Le Secrétariat exécutif national du Front pour une Révolution Anti-impérialiste Populaire et Panafricaine (FRAPP) a dressé, ce lundi 9 février 2026, un tableau préoccupant de la situation au sein des universités sénégalaises. Au-delà des questions purement académiques, l’organisation attire l’attention sur un climat de tension nourri par une gestion sécuritaire jugée excessive et une détérioration subite des conditions de vie sur le campus de Dakar.
Dans un communiqué relayé par nos confrères d’Emedia, le mouvement pointe du doigt la présence récurrente de forces de l’ordre armées dans l’espace universitaire. Cette situation est qualifiée par le FRAPP de « militarisation progressive », une approche que l’organisation estime contraire à la vocation des lieux, définis comme des espaces de savoir et de liberté académique. Le texte rappelle que l’université « n’est pas une caserne » et insiste sur le fait que les étudiants ne doivent pas être traités comme des « ennemis de la République ». Cette alerte fait écho à une précédente mise en garde émise par la structure il y a deux mois, laquelle, selon les signataires, n’a été suivie d’aucune mesure corrective.
Cependant, la dimension sécuritaire n’est pas le seul point de friction soulevé. Le FRAPP signale une urgence sociale immédiate à l’Université Cheikh Anta Diop (UCAD) : la fermeture totale des restaurants universitaires constatée depuis plus de 72 heures. Cette interruption de service prive des centaines d’étudiants résidents de leur accès principal à l’alimentation, aggravant un climat social déjà fragilisé.

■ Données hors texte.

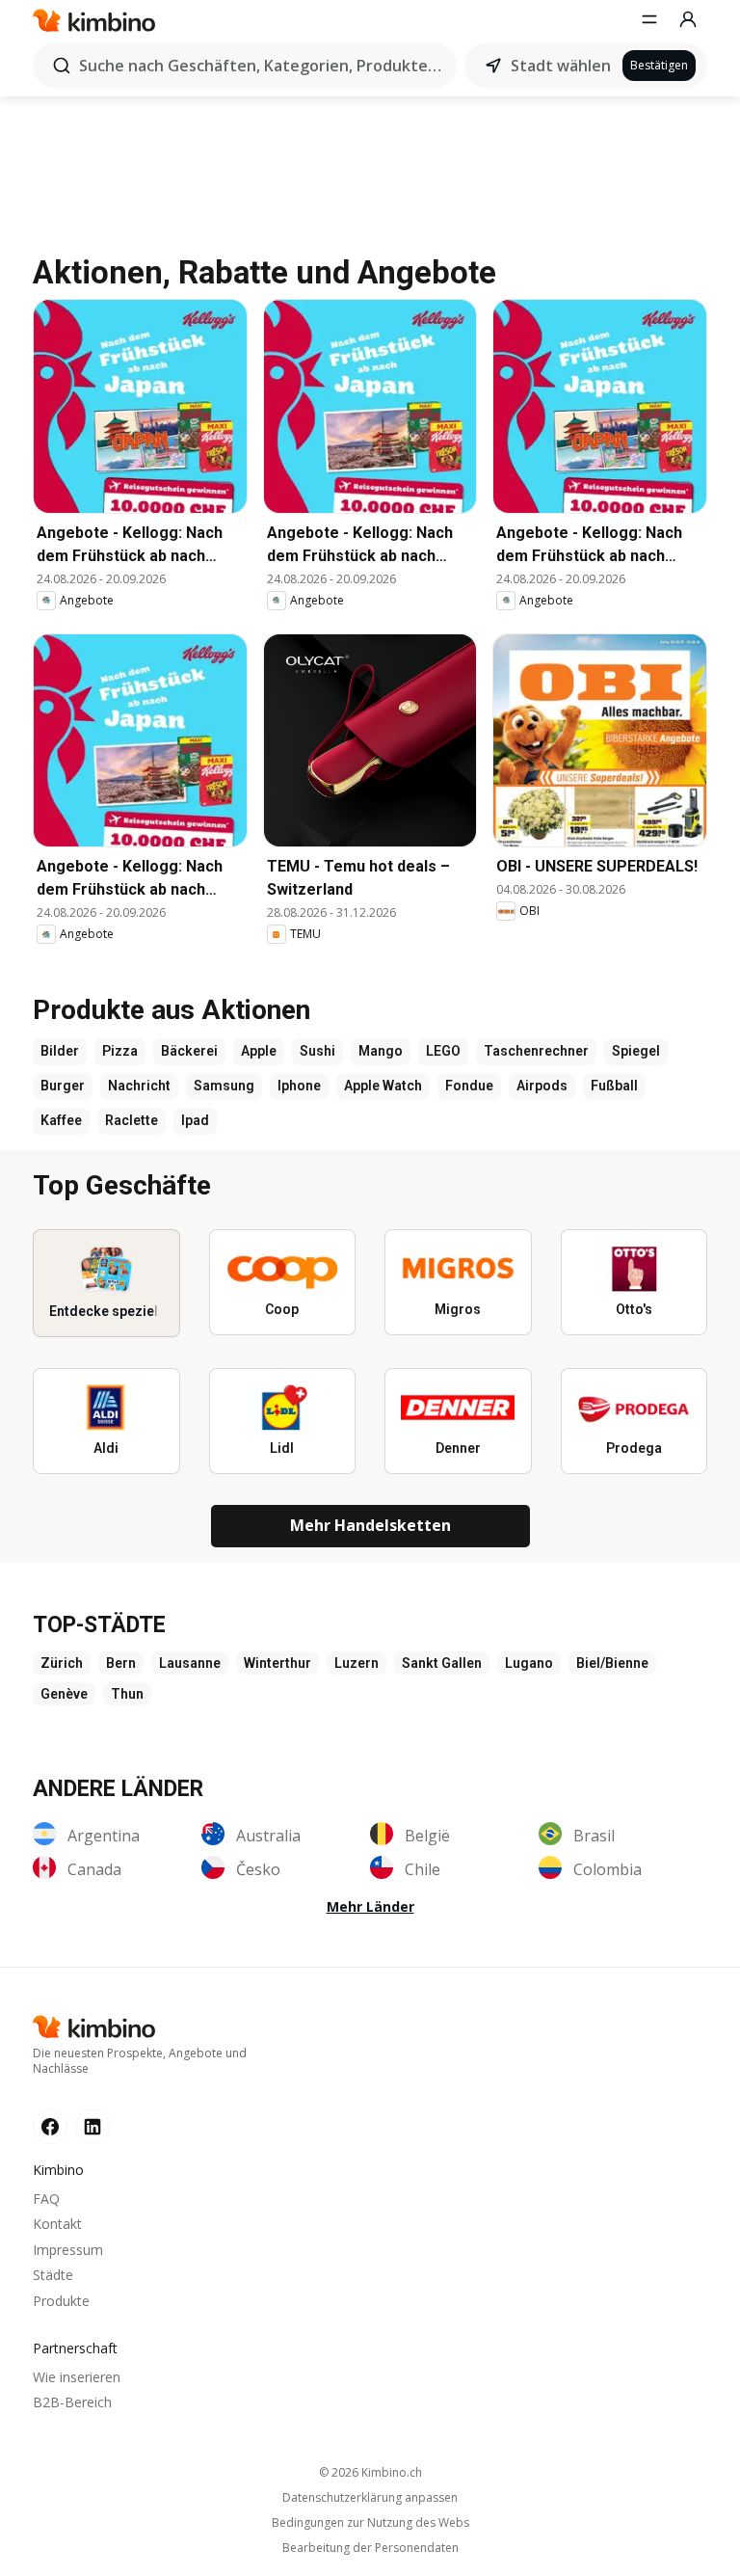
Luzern (356, 1663)
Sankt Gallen (442, 1663)
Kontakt (57, 2223)
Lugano (529, 1663)
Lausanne (190, 1663)
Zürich (61, 1663)
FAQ (46, 2198)
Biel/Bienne (612, 1663)
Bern (121, 1663)
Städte (53, 2275)
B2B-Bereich (72, 2402)
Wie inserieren (76, 2377)
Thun (127, 1694)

Face à cette double problématique, l’organisation a formulé des exigences précises à l’endroit du ministère de l’Enseignement supérieur, de la Recherche et de l’Innovation. Elle réclame le retrait sans condition des forces de police des campus et la réouverture immédiate des services de restauration. Le mouvement appelle les autorités de tutelle à privilégier les mécanismes de dialogue et de concertation pour apaiser l’espace universitaire, en lieu et place des dispositifs de répression.